Nous bredouillons à peine quelques mots de serbe et de croate, en ne sachant pas toujours si nous commettons des impairs en se risquant à employer un mot qui aurait subi la décroatisation ou la déserbisation dans cette Bosnie-Herzégovine où tout est si complexe. Le français devient notre porte d’entrée, puisque nous aurions pu ne jamais croiser cet homme et passer des heures merveilleuses en sa compagnie s’il n’avait pas dans son coeur notre pays et notre langue. Comme son nom le confirme son prénom, Mahir est bošniak (bošnjak), c’est-à-dire bosniaque musulman. En Bosnie Herzégovine, plusieurs communautés ethniques et religieuses cohabitaient pendant l’époque yougoslave et continuent à le faire après Depuis, quelques données sont devenues évidentes, mais à l’époque tout nous semblait confus. Pourquoi définir les individus en fonction de leur religion?
Mahir nous apprit justement, après une petite heure de gai bavardage, qu’à l’endroit où nous nous situions, plusieurs dizaines de civils avaient perdu la vie ou étaient restés mutilés, trois ans auparavant, lors du marché quotidien, après qu’une poignée de soldats, assassins Serbes, eurent lancé des obus sur la foule, une gnôle à la main, en se réjouissant de loin de tant d’atrocités. [Silence assourdissant].
Parmi ces innocents se trouvaient Emina, 32 ans et Ademir, 5 ans, la soeur et le petit neveu de Mahir. Sara est une prison et la ville était emprisonnée avant même que ne tombe le premier obus. Voilà des jours qu’il ne les avait vus dans une ville en état de siège et il les attendait à une cinquantaine de mètres du lieu du crime, en ce jour maudit mais si calme (trop sûrement?) en apparence. Il leur apportait juste quelques provisions obtenues par bonne fortune au marché noir, car Emina avait bien du mal à survivre avec ses 4 enfants depuis que son mari avait été tué comme un chien deux mois plus tôt, en ayant commis pour seul crime, celui d’être Bosniaque Musulman et d’avoir croisé la route d’un sniper isolé. Plus jamais Mahir ne les reverra vivants. C’est un détail de la guerre. Emina et Ademir ont été déchiquetés, presque sous ses yeux, par un obus et leurs corps, au milieu d’autres cadavres, gisent sur des pierres maculées de leur sang, – la mère protégeant encore dans un dernier geste d’espoir son enfant. Un médecin, accouru en urgence, est là pour tenter d’apporter quelque illusoire soulagement aux spectateurs bouleversés d’angoisse. Il assure à Hassan que sa soeur et son neveu sont morts sur le coup, sans vraiment souffrir. Peut-on parler de réconfort ?

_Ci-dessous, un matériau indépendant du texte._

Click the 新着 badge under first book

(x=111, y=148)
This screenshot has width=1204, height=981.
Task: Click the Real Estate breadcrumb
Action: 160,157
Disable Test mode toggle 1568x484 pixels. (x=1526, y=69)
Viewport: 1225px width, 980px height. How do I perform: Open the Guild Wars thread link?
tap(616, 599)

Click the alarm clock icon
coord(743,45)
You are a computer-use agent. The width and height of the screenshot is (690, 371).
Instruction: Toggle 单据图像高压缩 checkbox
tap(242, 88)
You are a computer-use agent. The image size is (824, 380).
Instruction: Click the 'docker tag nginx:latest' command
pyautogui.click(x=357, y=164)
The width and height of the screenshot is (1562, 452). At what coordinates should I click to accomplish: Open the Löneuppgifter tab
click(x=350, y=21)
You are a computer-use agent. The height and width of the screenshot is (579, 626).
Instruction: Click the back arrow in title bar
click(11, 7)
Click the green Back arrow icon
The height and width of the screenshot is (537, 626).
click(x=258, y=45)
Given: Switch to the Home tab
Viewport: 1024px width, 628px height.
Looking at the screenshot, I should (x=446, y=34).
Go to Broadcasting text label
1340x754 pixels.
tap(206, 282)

Sarajevo agonise. Un spectacle d’horreur où des inconscients lâches se livrent à un absurde jeu de tuerie commandé par la Haine. Marcher dans les rues ressemble à morbide de roulette russe. Près de Mahir, un jeune enfant vient aussi de rendre l’âme dans les bras de sa mère, déchirée de douleur. Des larmes glacées dans des yeux vivants. Des cris perdus dans le bruit des détonations. Des corps d’enfants, de femmes, surtout, descendus à la hâte dans la terre froide du stade de Sarajevo qui fait office de cimetière. Sarajevo pleure. Mahir a quasiment tout vu de ces ignominies. Une boucherie de plus à laquelle il a assisté, impuissant, et que rien ne justifiait, si ce n’est la haine viscérale de peuples ayant toujours vécu ensemble mais qui pour gagner leur indépendance (les Bosniaques) ou retrouver un mythique pouvoir perdu (les Serbes), ne pouvaient que se livrer une guerre sans merci.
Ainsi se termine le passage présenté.